An interview at Grammarist

I’ve been interviewed by Grammarist, a website specialising in words and language use. Among the topics addressed are the origins of Sentence first, whether blogging has changed language use, common mistakes, and how I would change the way people use language.

Here’s one Q&A item:

What is so interesting about language/grammar to you?

I’ve always been drawn to nature and biology, and language is one of its more compelling phenomena – not least because we use it to think and communicate with. As the Modest Mouse song goes, it’s the liquid that we’re all dissolved in. Once you start looking closely at language it opens up worlds of wonder, be it the complex choreography of speech or syntax or the transporting effects of a novel or poem. Sometimes language gets in our way, but it’s hard to imagine human life without it.

You can read the rest here. Despite my tendency to ramble I kept things fairly short and light. Comments are welcome at either location.

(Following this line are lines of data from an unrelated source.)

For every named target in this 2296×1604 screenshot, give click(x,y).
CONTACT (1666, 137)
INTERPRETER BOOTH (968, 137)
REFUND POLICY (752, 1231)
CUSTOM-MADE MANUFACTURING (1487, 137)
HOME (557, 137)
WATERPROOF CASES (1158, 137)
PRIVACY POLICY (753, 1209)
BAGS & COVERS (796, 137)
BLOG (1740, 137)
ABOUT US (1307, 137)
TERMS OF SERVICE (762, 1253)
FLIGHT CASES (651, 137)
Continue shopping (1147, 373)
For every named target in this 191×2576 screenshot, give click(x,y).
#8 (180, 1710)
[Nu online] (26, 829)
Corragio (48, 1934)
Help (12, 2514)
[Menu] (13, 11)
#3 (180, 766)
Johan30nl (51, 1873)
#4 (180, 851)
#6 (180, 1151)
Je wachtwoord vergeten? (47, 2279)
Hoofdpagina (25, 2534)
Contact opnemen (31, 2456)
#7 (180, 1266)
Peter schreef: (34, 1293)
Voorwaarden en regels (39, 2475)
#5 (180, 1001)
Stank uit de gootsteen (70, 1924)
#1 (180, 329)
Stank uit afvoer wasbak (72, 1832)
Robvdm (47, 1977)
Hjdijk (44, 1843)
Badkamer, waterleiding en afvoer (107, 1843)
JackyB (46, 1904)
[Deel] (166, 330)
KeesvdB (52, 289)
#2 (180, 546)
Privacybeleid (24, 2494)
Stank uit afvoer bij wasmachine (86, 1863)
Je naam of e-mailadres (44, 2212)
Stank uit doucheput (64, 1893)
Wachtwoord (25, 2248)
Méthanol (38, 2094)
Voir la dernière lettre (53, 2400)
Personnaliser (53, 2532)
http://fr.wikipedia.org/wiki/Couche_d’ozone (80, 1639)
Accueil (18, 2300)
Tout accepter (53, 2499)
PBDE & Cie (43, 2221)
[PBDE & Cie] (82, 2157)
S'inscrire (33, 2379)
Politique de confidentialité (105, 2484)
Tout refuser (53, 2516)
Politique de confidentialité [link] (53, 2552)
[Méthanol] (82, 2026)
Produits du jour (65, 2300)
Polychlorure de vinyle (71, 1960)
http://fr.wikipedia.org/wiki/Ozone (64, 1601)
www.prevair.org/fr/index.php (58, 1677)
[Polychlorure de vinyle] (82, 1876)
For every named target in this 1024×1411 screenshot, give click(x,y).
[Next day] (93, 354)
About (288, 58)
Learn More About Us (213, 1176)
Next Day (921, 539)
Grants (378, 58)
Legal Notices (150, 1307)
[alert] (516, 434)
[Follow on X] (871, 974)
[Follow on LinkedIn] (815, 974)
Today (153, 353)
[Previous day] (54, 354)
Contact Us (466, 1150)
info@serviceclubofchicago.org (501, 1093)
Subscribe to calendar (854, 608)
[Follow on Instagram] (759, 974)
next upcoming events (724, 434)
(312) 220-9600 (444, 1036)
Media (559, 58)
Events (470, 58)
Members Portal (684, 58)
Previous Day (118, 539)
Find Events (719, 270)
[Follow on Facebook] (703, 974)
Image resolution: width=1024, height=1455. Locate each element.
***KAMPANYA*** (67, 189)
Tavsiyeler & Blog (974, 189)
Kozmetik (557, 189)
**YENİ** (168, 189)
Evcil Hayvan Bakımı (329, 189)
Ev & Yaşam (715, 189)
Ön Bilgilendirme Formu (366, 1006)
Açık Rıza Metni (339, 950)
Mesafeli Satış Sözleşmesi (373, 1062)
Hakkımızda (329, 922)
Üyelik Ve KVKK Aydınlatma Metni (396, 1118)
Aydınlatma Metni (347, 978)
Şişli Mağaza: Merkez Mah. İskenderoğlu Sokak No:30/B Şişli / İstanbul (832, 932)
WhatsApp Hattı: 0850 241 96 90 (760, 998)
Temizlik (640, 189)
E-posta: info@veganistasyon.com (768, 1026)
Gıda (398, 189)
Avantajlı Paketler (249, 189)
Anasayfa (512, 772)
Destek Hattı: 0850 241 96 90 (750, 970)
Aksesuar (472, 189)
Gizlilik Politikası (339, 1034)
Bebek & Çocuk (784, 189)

Grammarist has a good series of these interviews, with some names that I’m sure will be familiar to you. Anyone in the mood for even more can read earlier interviews I did for Copyediting newsletter and the WM Freelance Writers Connection.

4 Responses to An interview at Grammarist

  1. Vinetta Bell says:

    Thanks for providing links to interviews with you, Stan. I read all but the WM Freelance Writers Connection parts 1 and 2, which I could not access, and found your background, writer’s attitude toward self and the subjects, and your personality to be informative and interesting. Please permit me my opinion about what makes your Sentence First blog so appealing to a wide audience: You know your subject, you know your audience, you corral your audience when we are out of line, you take yourself seriously about that which is serious and not so seriously when your sense of humor and non-conservative thinking are deemed appropriate, you enjoy ongoing learning (which means you will always remain dynamic and teachable), and you seem to be a decent person who would not abuse your role or your audience. Those qualities permit me to communicate with you in an online blog, despite my reluctance to use technology and to expose even further my limited knowledge of it and my reluctance to invite strangers into my limited world (which is one reason why I avoid social media). Thank you, Stan, for informing and entertaining a wide spectrum (right word?) of human beings on a global scale. Not only Irish but also all humans should be grateful. (Note: The not only but also phrase was the focus of my initial contact with you via your Sentence First blog.)

    • Stan says:

      Thanks for your kind and generous comment, Vinetta. The interview question about what makes Sentence first such a successful blog is one I didn’t take very seriously (though someone somewhere will inevitably take my answer seriously). But I would like to add that one of its strengths is its commenters, who often know more about something I’ve written than I do, and who (more importantly) tend to be friendly, polite, and well-intentioned.

      As I’ve noted in my Comments Policy, “Don’t read the comments” is a familiar refrain around the web but that’s not the case here – the comments at Sentence first are generally well worth reading and free of unpleasantness and hostility. I think the practice of leaving comments on blogs – this one anyway – may be in gradual decline, so I’m especially grateful to anyone for whom joining in such discussions might not come easily. Thanks, as always, for reading.

    • Stan says:

      Oh, and about the WM Freelance Writers Connection. Their website changed address since that interview took place, so I redirected my links to copies of the interview saved by the Internet Archive. It normally takes a little longer for those pages to load, but they work for me so they may be worth trying again, if you have the time and inclination.

      • Vinetta Bell says:

        Thanks, Stan! The wait was worth it. Parts 1 and 2 of your interview with WM Freelance Writers Connection are worth the read. I’m glad I had the time and inclination to read them.